▶ _TESTO FORNITO_
■ ■ ■ ■

Il nostro regno per un cavallo Ecco una storia da cavalcare

Del mio primo incontro con Vittorio Feltri rimembro sempre una frase: «Ricordati che, senza il cavallo, l'uomo sarebbe ancora nelle caverne».
Pur non essendo, come lui, un profondo conoscitore del cavallo, ho sempre amato questo animale, per l'eleganza, la potenza, la sensibilità e la fedeltà verso il suo padrone, se ne ha avuto uno bravo a capirlo è stare con lui senza mai alzare le mani. Dovesse cadere con il suo proprietario sul dorso, la prima preoccupazione del cavallo sarebbe quella di non calpestarlo, a costo di farsi male. E noi li abbiamo sfruttati oltre ogni limite, per motivi di supporto ai trasporti, bellici, agonistici, sportivi, amatoriali e perfino gastronomici.
La storia del cavallo è affascinante e il suo rapporto con l'uomo è quasi commovente, se si pensa a quanto questo magnifico animale gli ha dato, troppo spesso ricambiato con un pugno di biada, con la degnazione di colui cui tutto è dovuto e talvolta con la crudeltà gratuita di chi possiede, nei geni, una cattiveria unica nel mondo naturale.

■ ■ ■ ■

▶ _DATI FORNITI_
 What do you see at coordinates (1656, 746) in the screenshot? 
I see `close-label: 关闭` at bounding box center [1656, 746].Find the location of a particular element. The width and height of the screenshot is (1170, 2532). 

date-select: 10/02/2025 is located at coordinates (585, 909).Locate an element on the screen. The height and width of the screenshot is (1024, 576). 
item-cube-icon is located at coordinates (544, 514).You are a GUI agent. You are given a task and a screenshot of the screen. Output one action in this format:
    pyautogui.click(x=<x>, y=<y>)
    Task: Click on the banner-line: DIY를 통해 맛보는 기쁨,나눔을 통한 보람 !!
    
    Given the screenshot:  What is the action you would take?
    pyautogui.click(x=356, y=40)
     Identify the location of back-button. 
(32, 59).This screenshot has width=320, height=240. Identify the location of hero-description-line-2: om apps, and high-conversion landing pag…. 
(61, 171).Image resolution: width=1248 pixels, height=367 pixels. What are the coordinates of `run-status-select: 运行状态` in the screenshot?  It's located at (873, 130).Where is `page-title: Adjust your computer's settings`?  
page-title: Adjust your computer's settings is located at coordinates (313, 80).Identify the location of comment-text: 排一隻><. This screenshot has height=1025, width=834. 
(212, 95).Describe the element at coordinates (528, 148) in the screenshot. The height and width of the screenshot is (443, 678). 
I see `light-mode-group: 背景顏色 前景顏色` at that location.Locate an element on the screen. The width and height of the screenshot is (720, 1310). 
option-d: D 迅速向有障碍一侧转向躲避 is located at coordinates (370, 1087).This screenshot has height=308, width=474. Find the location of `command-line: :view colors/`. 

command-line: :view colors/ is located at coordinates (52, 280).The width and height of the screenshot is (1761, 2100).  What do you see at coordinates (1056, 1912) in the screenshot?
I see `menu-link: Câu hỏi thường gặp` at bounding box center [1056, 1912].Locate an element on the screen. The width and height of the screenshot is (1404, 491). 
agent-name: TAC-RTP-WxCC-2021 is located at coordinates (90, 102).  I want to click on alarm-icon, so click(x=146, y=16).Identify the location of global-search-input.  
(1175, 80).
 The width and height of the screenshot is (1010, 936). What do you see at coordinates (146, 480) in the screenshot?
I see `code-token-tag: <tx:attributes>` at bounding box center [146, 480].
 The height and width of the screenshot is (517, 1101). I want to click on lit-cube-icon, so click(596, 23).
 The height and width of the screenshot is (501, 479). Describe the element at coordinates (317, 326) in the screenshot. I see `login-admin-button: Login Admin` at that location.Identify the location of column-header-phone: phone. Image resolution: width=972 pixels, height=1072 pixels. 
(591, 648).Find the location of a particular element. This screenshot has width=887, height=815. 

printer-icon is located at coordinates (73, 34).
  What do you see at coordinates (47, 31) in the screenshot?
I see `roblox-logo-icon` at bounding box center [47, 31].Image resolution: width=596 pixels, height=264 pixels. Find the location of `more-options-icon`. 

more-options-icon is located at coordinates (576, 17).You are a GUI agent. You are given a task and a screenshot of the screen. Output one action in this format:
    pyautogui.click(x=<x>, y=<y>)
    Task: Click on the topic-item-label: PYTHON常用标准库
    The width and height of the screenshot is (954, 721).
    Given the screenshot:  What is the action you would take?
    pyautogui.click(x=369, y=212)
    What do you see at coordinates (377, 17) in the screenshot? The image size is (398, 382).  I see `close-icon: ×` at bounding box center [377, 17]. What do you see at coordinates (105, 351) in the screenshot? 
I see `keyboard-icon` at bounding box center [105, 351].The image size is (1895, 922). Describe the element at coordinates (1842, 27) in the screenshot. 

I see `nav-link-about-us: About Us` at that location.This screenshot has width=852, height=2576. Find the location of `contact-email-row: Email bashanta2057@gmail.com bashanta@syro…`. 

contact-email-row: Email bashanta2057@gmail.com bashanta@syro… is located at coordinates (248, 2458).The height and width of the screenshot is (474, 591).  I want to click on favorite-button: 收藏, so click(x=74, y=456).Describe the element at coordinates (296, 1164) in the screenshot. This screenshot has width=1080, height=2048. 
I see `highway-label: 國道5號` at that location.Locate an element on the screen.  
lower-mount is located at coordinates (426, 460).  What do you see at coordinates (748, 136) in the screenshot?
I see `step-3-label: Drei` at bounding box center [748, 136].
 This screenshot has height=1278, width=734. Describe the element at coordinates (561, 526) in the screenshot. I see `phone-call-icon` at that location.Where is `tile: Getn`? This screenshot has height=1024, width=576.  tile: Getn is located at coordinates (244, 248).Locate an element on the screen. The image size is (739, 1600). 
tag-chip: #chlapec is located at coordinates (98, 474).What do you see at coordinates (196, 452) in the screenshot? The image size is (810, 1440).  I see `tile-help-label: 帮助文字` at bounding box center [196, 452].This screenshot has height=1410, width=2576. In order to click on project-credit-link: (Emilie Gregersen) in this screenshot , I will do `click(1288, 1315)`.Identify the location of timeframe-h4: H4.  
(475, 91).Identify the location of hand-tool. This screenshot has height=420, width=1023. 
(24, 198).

■ ■ ■ ■

▶ _COMPITI DA SVOLGERE_
1) Nel testo sul cavallo, quale sarebbe la prima preoccupazione del cavallo se cadesse con il proprietario sul dorso?
2) Indica se ciascuna affermazione concorda con il testo sul cavallo, rispondendo sì o no e citando le parole decisive: (a) l'autore si considera un profondo conoscitore del cavallo quanto Vittorio Feltri; (b) l'uomo ha sfruttato il cavallo anche per motivi gastronomici; (c) il cavallo è stato troppo spesso ricambiato con un pugno di biada.
3) Ricopia dal testo sul cavallo il passo che va da "Pur non essendo, come" fino a "e perfino gastronomici." incluso.

▶ _ELENCO DELLE RISPOSTE_
1) Non calpestarlo, a costo di farsi male.

2)
(a) No: «Pur non essendo, come lui, un profondo conoscitore del cavallo».
(b) Sì: «e perfino gastronomici».
(c) Sì: «troppo spesso ricambiato con un pugno di biada».

3)
Pur non essendo, come lui, un profondo conoscitore del cavallo, ho sempre amato questo animale, per l'eleganza, la potenza, la sensibilità e la fedeltà verso il suo padrone, se ne ha avuto uno bravo a capirlo è stare con lui senza mai alzare le mani. Dovesse cadere con il suo proprietario sul dorso, la prima preoccupazione del cavallo sarebbe quella di non calpestarlo, a costo di farsi male. E noi li abbiamo sfruttati oltre ogni limite, per motivi di supporto ai trasporti, bellici, agonistici, sportivi, amatoriali e perfino gastronomici.